Here is the batch I used to convert:
:: The files to convert are the .tra files
:: Adding .tpa files is also necessary for BG2 Tweak Pack
:: ~nx is used to keep only the filename (n) with extension (x), without the full path
:: See iconv manual
:: -f to give the original file encoding (here CP1252 / WINDOWS-1252 / ISO8859-1 for French)
:: -t to give the final encoding (UTF-8)
for %%i in (BPSeries\LANGUAGE\FRENCH\*.tra) do BPSeries\winutils\iconv -f CP1252 -t UTF-8 "BPSeries\LANGUAGE\FRENCH\%%~nxi" > "BPSeries\LANGUAGE\FRENCH\%%~nxi_utf8"
:: Note: copying converted files back upon the original .tra files is performed in the tp2 file
:: in order to take benefit of the restore capabilities from WeiDU during uninstall
In order to integrate that conversion in the installation process, the only idea that came to me was to add a component at the beginning of the tp2 file for BPSeries. The following block was inserted just after the LANGUAGE
instructions and the BEGIN @5001
for the first component:
// Isaya : special component, mandatory, to install first in case of BGEE, to convert tra files to UTF8
// BGEE test borrowed from BG2 Tweak Pack
BEGIN ~tra conversion for BGEE (French and Windows only, for now)~ // NO_LOG_RECORD
REQUIRE_PREDICATE FILE_EXISTS_IN_GAME ~oh9350.are~ ~Only for BGEE~
// Only applies for specific languages, here french
// This could easily be done with Linux and Mac, since they must have built-in iconv
// But I don't know how to write a .sh script
ACTION_IF ("%WEIDU_OS%" STRING_COMPARE_CASE ~WIN32~ = 0) AND
("%LANGUAGE%" STRING_COMPARE_CASE ~french~ = 0) THEN BEGIN //Windows
END // ELSE BEGIN
// AT_NOW ~bpseries/convertbpseriestra.sh~
// Replace the original tra files (Weidu should restore the original at uninstall)

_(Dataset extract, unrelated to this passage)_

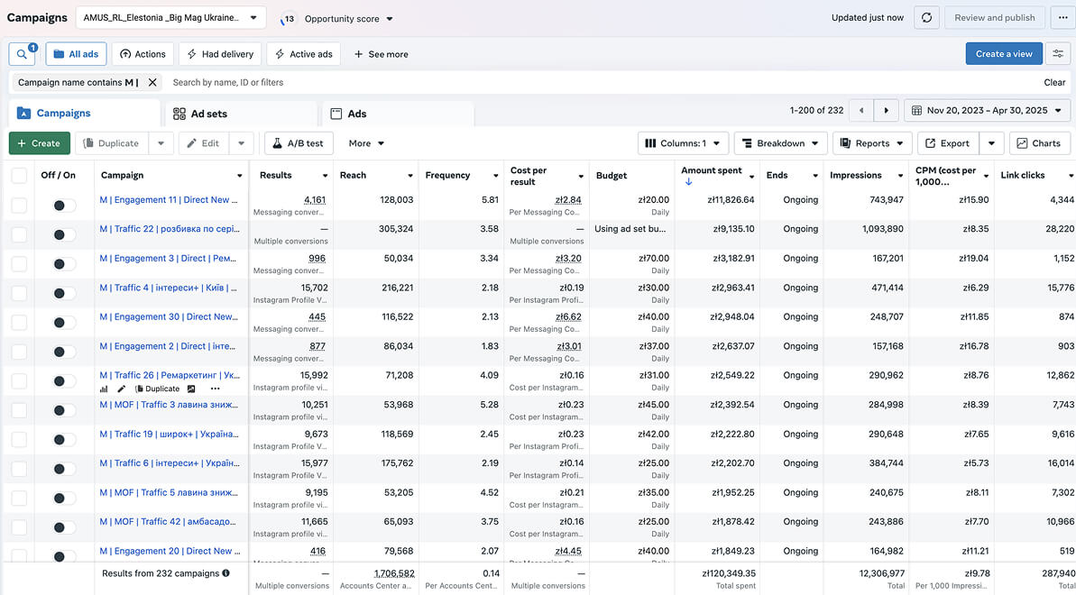1076x595 pixels.
Task: Open the M | Traffic 4 campaign link
Action: [169, 288]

// Note: unfortunately, MOVE does not remove the .tra_utf8 file after overwriting the tra file, it seems
// After conversion, we need to reload the tra file
// For french only, as example
ACTION_IF ("%WEIDU_OS%" STRING_COMPARE_CASE ~WIN32~ = 0) AND
("%LANGUAGE%" STRING_COMPARE_CASE ~french~ = 0) THEN BEGIN
MOVE ~bpseries/language/%LANGUAGE%/setup.tra_utf8~ ~bpseries/language/%LANGUAGE%/setup.tra~
A few notes:
- I couldn't come up with a conversion script for Linux or MacOSX, so the code only check for Windows
- I only dealt with French language, since it's mine and I could properly check the result. However I assume that the exact same script would work as well for other Western European languages such as Italian, Spanish and German, provided they are all based on Windows-1252 code page (or ISO8859-1).
- additional batch/script files would be required for language using different languages, unless parameters are passed to the scripts to tell them the encoding of the original file (I assume that UTF8 applies to all languages in BGEE, why wouldn't it?)
- I have an issue with the MOVE instruction, which doesn't remove the .tra_utf8 after overwriting the .tra file, maybe it's a bug in WeiDU 231
A huge drawback of this solution is that it only works if the user cooperates and installs the conversion component, which is also useless in English but will be offered nonetheless.
Maybe WeiDU gurus can find out a much better solution for this issue. I do hope so. Otherwise I'm afraid international players will be left out of the BGEE community as far as mods are concerned. I'm posting these findings in the hope more knowledgeable people find a much better way.